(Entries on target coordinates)
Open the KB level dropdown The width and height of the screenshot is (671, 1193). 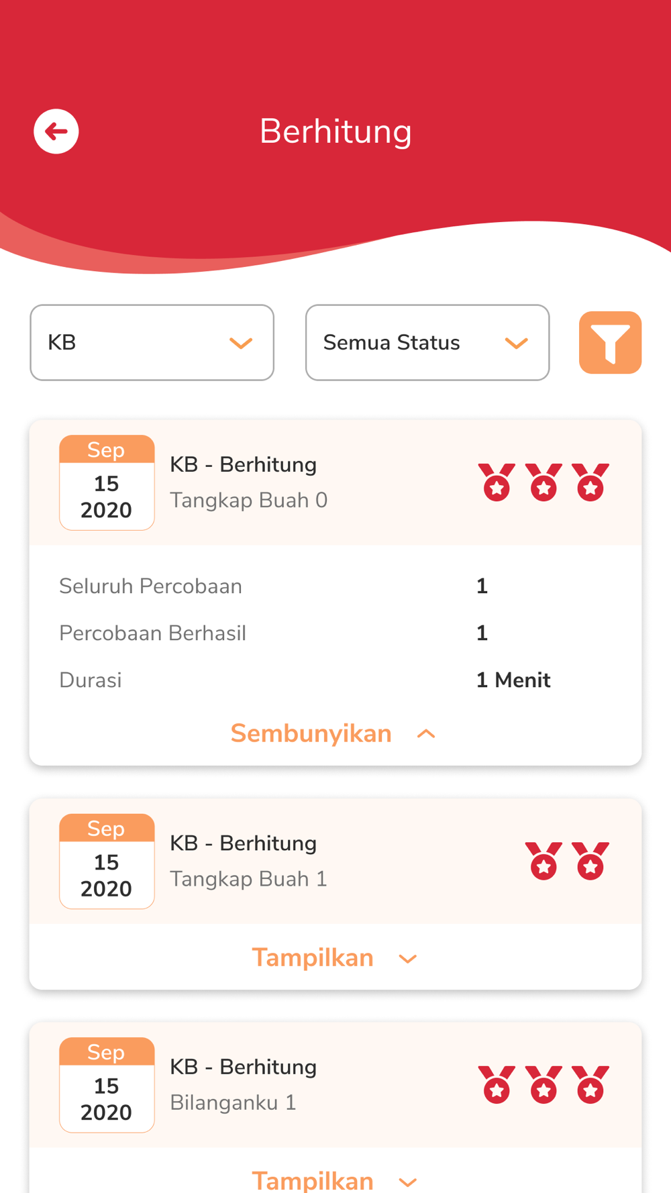click(x=152, y=343)
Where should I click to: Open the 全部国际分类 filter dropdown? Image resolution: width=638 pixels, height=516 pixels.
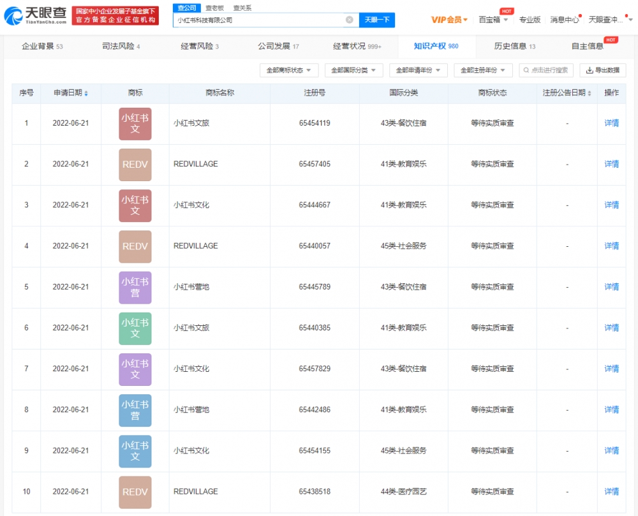tap(353, 70)
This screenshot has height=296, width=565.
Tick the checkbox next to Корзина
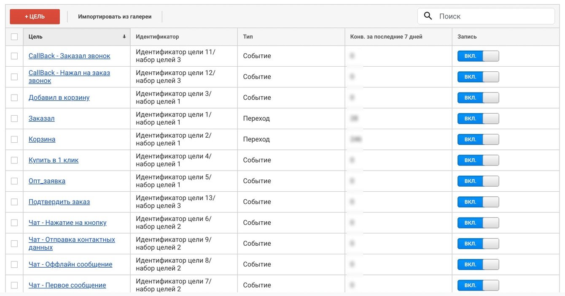tap(14, 139)
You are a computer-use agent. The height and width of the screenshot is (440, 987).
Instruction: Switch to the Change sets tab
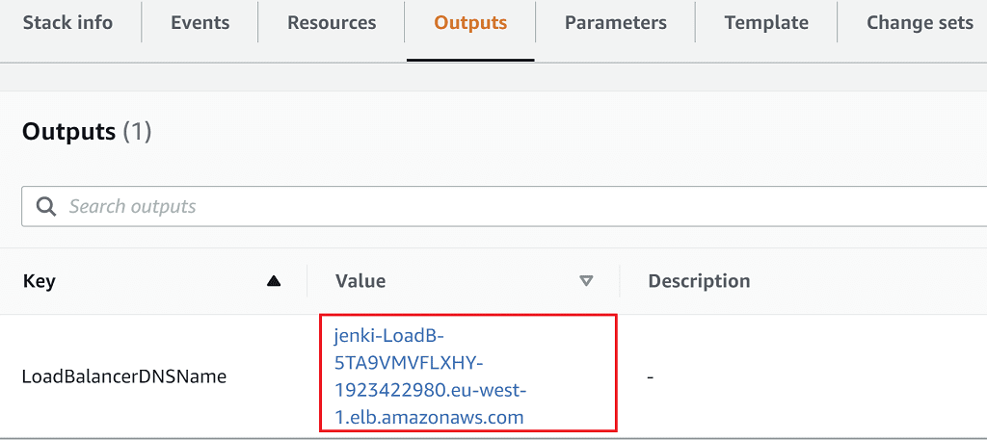click(x=919, y=23)
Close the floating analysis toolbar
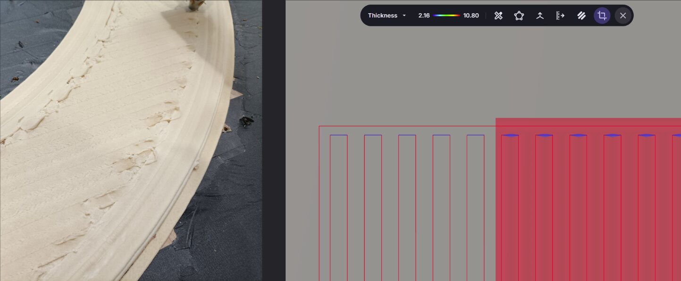The image size is (681, 281). (x=623, y=16)
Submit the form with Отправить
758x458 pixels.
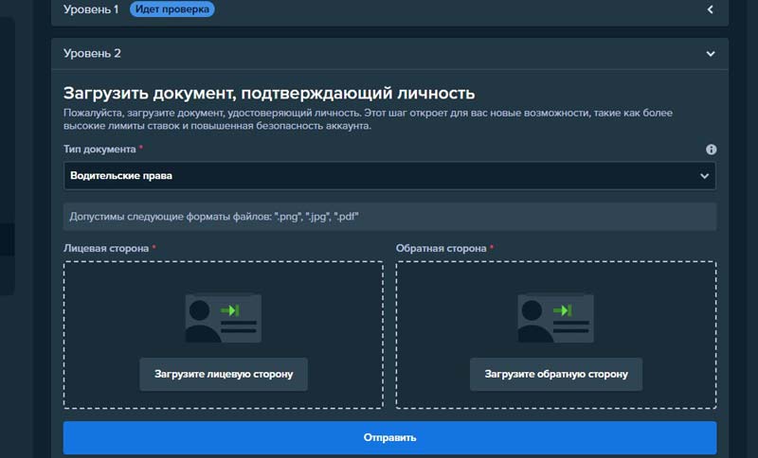click(389, 438)
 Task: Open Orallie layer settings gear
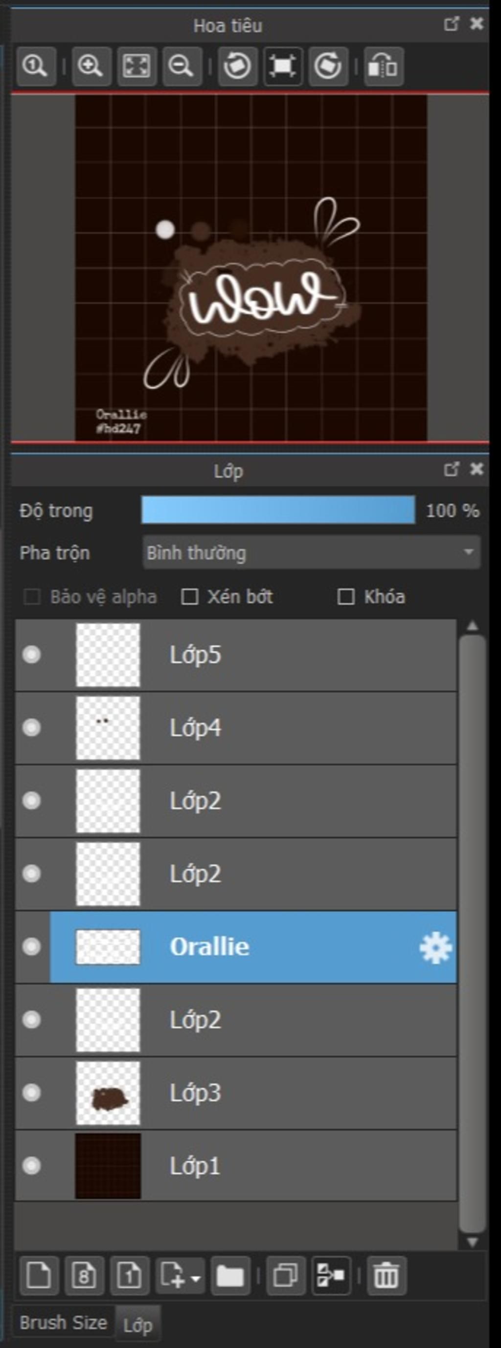click(436, 947)
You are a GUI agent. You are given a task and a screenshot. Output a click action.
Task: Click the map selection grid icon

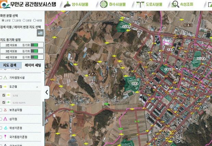tap(40, 33)
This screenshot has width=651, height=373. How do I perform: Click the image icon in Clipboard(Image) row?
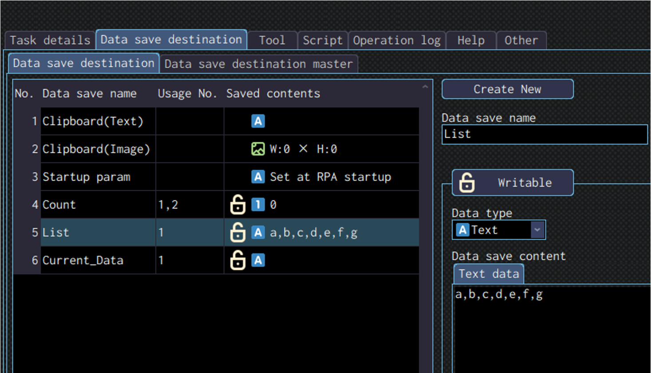[x=258, y=149]
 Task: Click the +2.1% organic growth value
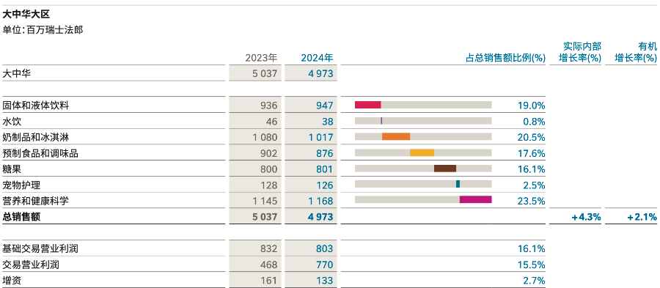642,217
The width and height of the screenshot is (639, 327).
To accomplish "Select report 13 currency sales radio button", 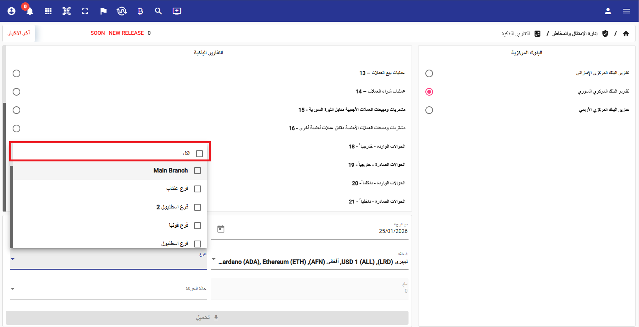I will (x=16, y=73).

[Aim]: Please collect every line in the rows above that contains the string "This", treating case as significant.

[Complete answer]:
This screenshot has height=296, width=565.
This screenshot has width=651, height=373. How do I perform: Click the image icon in Clipboard(Image) row?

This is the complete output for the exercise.